Tuesday 6 January 2015

Winter sun is overrated

At this time of year you can't sit through an advert break without being invited on a holiday. Cheap Disneyland trips for young families. Luxurious tropical retreats for discerning adults. Boat trips only for old people. Many viewers, it seems, are seduced by this onslaught, desperate for a glimpse of some 'winter sun'. For me, these adverts are like watching horror film trailers.

Ok, not quite. But I really don't like holidays. Don't get me wrong - I love having a break. I'm not one of those people who never want to leave the office. But, tell me, what exactly is relaxing about travel, specifically foreign travel? Packing for a 2-week holiday (= 4 weeks worth of your wardrobe) and then hauling a suitcase equivalent to your own body weight across multiple tortuous modes of (delayed) transport. Enduring said transport – sometimes for days – until you reach a strange destination where you are, in effect, an alien. No one understands you, you don’t understand them - and in some painful cases, you don’t even try to. Having to knock around with strange Brits, many of whom are speaking especially loudly, only in English.
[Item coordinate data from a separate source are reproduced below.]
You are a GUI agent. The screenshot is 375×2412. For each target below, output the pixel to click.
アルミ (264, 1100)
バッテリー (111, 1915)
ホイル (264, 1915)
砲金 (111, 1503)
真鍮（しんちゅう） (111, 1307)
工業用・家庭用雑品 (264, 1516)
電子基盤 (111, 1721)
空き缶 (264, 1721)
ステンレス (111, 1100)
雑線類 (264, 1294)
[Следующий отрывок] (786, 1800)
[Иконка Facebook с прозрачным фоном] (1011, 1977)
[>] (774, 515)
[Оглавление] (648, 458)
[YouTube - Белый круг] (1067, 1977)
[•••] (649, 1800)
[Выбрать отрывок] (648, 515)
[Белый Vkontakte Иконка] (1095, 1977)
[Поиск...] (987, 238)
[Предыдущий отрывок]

Having to navigate unknown climes whilst simultaneously not looking like you’re navigating unknown climes so as not to draw attention to yourself and your belongings. It’s all very scary and stressful. And then you’ve got to do it all again to get home. And then you’re back at work – exhausted. Great.

Holidays seem to bring out anxieties in me that never seem to surface in daily life - what if I get robbed / attacked? What if my house blows up / burns down / gets burgled / acquires squatters? It’s hard work going on holiday. I’ll admit, a lot of this travel aversion stems from my total fear of flying. I’ve tried it twice. Never again – because, as Ian Fleming said, you only live twice.

I went to Florida as a child, on one of aforementioned (not-so) cheap Disneyland trips with my family. I remember the two flights in full. I remember thinking my ears were going to explode during take off, and that my stomach was going to jump out of my mouth during landing. I remember a horrendous airport which seemed to be made entirely of palms, prickly and scary. But, in comparison, I don't remember too much of the actual holiday. Then I, persuaded by a family member yet again, found myself flying to New York fifteen years later. The turbulence we experienced when (trying to) make a landing at Newark was like out of an ACTUAL DISASTER FILM. And that was my sister, easy-flyer, talking.

And that’s about as exotic as my travel experiences have extended to. I've been places since - just not by air. This does of course limit where you can go, unless you are a Russian oligarch with bounds of cash to splurge on speedboats. But I can't imagine a Russian oligarch being scared of flying. Or a Russian full stop.

Do I feel like I'm missing out? Honestly? No. Well, maybe a little bit. But we all do the same thing when we get back from holiday, don't we? We miss it for a week, then we go back to our own lives, exactly as we were before - only poorer. We've ticked a box - but that's it. 

Well, for most of us. I take my hat off to the people who really throw themselves into travel, without a map if you will. But I don't want to hear about it. If I were to find myself in a room with such a traveller I would attempt to leave it immediately.

I say, before you go gallivanting off on some foreign adventure, take time to remember what we have on our own global doorstep. Some UKers have never stepped outside of London yet they've carted themselves off to Helsinki, Haiti and Honolulu - what about our South Coast? The Lakes? We've got a good thing going on here - who needs winter sun?